##### INFORMATION PROVIDED

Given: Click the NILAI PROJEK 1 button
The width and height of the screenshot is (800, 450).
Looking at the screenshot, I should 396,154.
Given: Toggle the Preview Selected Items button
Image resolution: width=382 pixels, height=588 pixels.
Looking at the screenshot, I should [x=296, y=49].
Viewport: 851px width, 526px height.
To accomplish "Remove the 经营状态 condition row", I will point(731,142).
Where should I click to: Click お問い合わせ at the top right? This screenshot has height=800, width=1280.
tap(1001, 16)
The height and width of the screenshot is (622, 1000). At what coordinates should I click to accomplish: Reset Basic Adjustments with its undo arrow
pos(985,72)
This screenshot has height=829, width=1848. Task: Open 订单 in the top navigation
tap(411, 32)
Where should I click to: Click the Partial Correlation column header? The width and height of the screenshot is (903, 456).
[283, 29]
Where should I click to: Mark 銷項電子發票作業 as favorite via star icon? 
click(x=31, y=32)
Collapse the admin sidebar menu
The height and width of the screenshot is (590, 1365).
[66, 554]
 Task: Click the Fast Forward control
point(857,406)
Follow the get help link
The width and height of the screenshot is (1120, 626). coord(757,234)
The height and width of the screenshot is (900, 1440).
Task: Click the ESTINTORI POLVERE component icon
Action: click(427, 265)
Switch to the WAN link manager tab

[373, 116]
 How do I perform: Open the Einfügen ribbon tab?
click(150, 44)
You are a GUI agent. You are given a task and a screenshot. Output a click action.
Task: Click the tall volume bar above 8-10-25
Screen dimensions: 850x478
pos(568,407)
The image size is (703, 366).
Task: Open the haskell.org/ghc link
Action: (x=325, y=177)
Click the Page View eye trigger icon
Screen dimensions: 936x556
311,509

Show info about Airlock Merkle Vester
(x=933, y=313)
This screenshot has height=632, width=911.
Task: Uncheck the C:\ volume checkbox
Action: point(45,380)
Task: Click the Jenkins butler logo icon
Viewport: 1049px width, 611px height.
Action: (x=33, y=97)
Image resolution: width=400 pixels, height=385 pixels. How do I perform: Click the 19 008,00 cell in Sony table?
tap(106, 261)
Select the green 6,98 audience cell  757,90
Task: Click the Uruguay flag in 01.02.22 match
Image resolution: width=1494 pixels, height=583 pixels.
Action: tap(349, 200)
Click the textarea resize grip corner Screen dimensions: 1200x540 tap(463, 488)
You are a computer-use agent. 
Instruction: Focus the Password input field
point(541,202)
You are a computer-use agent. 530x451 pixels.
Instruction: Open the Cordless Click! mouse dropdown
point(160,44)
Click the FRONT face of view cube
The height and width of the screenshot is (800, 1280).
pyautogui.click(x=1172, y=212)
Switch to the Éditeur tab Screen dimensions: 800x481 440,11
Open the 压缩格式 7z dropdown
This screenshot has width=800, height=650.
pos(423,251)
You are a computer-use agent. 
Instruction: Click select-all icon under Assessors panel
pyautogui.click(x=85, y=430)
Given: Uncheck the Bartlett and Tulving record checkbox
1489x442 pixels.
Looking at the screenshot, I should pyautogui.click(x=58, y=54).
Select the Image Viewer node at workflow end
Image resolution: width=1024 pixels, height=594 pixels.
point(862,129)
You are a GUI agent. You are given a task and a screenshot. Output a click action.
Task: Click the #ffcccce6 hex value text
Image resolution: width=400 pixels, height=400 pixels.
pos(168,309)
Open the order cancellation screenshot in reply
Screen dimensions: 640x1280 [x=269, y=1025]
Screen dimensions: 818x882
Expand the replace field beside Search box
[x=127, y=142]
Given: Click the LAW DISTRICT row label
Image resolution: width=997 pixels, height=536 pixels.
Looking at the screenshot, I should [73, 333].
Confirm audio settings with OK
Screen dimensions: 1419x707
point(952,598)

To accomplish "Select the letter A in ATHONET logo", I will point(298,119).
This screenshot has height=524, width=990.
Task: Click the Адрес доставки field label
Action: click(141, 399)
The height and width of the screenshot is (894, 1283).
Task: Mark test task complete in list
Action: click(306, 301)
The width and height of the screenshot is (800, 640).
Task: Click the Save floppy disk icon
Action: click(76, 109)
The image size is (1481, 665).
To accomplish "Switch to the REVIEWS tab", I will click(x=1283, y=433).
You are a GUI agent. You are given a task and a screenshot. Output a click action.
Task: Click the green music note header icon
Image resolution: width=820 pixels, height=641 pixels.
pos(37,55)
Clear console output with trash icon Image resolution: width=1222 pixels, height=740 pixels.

##########

### EXERCISE:
Copy every line of the data where "green" is found.

### YOUR RESPONSE:
Select the green 6,98 audience cell  757,90
Task: Click the green music note header icon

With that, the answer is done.